A typical image classification problem, taught early in machine learning, is digit classification with the MNIST dataset. The dataset looks like this (a small sample - the dataset has 70,000 images):

In an image classification problem, we train a model to identify an image's class (label). In this case, there are ten classes, one for each digit (from zero to nine).

This is an actual digit from MNIST. The model correctly classifies it as the digit "2".

A neural network has several hidden layers to extract ("learn") features from the images. The very last layer is the one that classifies the image. In this case, we are classifying ten classes (ten digits). Therefore the last layer has ten neurons, one for each digit.

Because we want to know what digit it is, we use softmax activation in the last layer to give us a probability distribution of each class. The model is confident that the image is a number "2" in the case below.

For other images, the model may not be so confident.

In those cases, how should we decide what the label is?

Most of the time, the class with the largest probability is used as the label. In this example, the model classifies the image as the digit "2".

But what should the model do when the largest probability is not that high and is close to the probability of other classes?

In the example below, the largest probability is for the class "9", but it is not even 50% and the probability for class "4" is not too far behind. The model does not have high confidence in this prediction.

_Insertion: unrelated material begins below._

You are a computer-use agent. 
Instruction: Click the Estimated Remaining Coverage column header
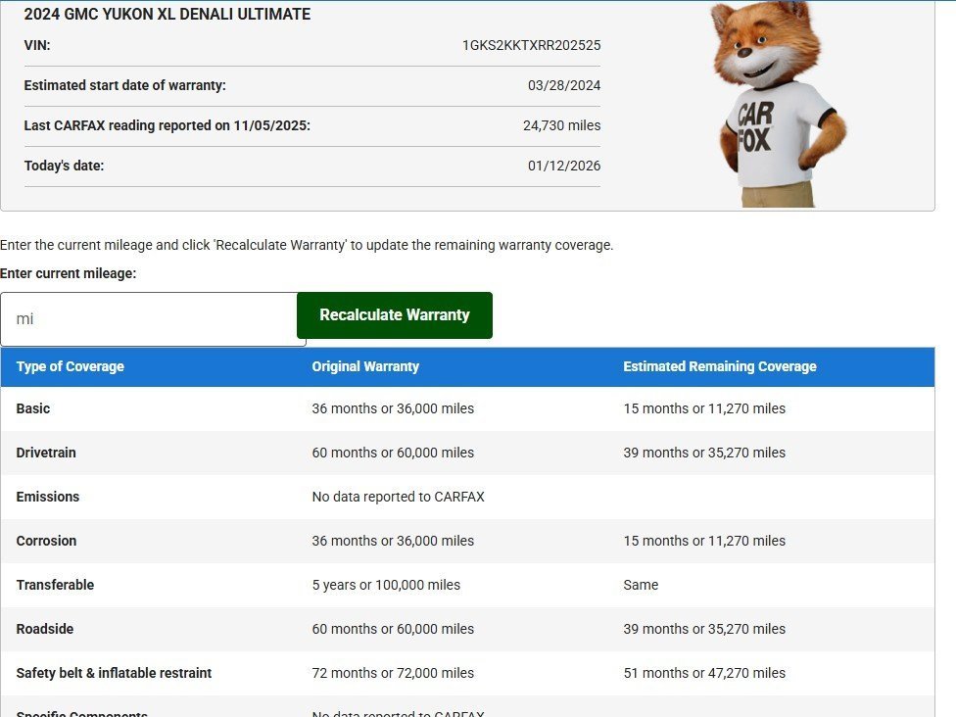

What should we do in these cases?

To solve those cases we usually pick a threshold for the decision. Instead of simply using the class with the maximum probability, we select the largest probability above the threshold we chose. If we choose 50% as the threshold, in the number "2" example above, we can still classify the image as the number "2".

But now we no longer classify the ambiguous image as a number "9". In this case, we would not make a decision at all.

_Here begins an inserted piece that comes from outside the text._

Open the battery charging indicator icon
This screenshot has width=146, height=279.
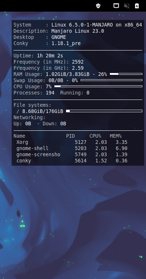click(137, 6)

But what threshold do we pick?

It depends. For high-stakes applications, where wrong decisions have severe consequences, we want to be very confident in the model's prediction.

For example, for an automatic check deposit application, we want the model to be at least 99% confident of the prediction. Any image below that threshold is sent to human review.

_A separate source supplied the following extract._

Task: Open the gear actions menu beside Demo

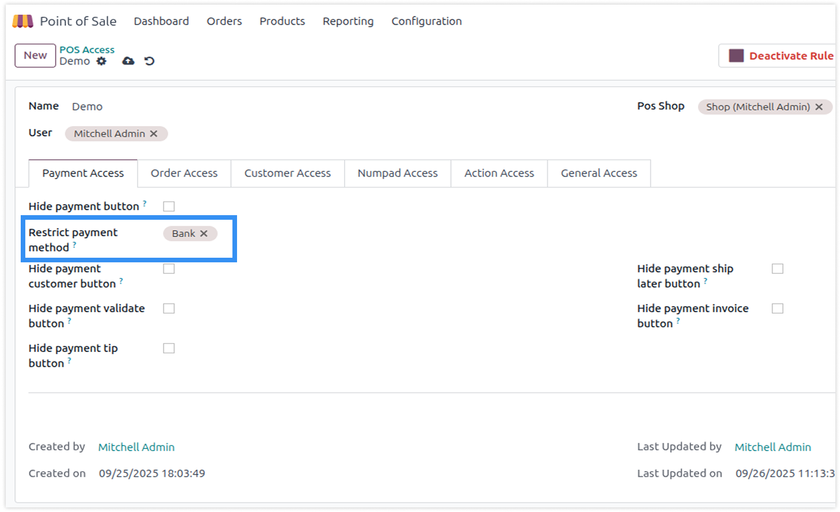Action: pyautogui.click(x=102, y=61)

Effect of different thresholds

The higher the threshold for the decision, the fewer images the model can classify. For the model used in these examples, this is the effect of different thresholds on the model's accuracy (the exact numbers may vary a bit from one run to another, but the relative differences will be about the same).

Threshold	Accuracy
99.99%	48.7%
99.9%	75.6%
99%	90.0%
90%	96.4%
80%	97.8%
75%	97.8%
67%	98.2%
50%	98.8%

Asking questions about "accuracy"

The one-line takeaway: to use a model responsibly we must ask questions about how its accuracy was measured and not just accept published numbers.

How predictions are being made: is it probability-based (as in the examples above)? Something else?
What factors control the predictions: is it threshold-based or some other decision (e.g. argmax)? If it is threshold-based, what are the thresholds?

"We achieved 99.9% accuracy on [some task here]" means nothing if it's not accompanied by a detailed description of what a "correct prediction" is for the model.

What to use instead of accuracy?

Balanced datasets have similar numbers of instances for each class. For these cases, a better alternative to accuracy is the receiver operating characteristic (ROC) curve (for a simpler introduction, see this page). The ROC curve shows, at a glance, how a model behaves with different thresholds.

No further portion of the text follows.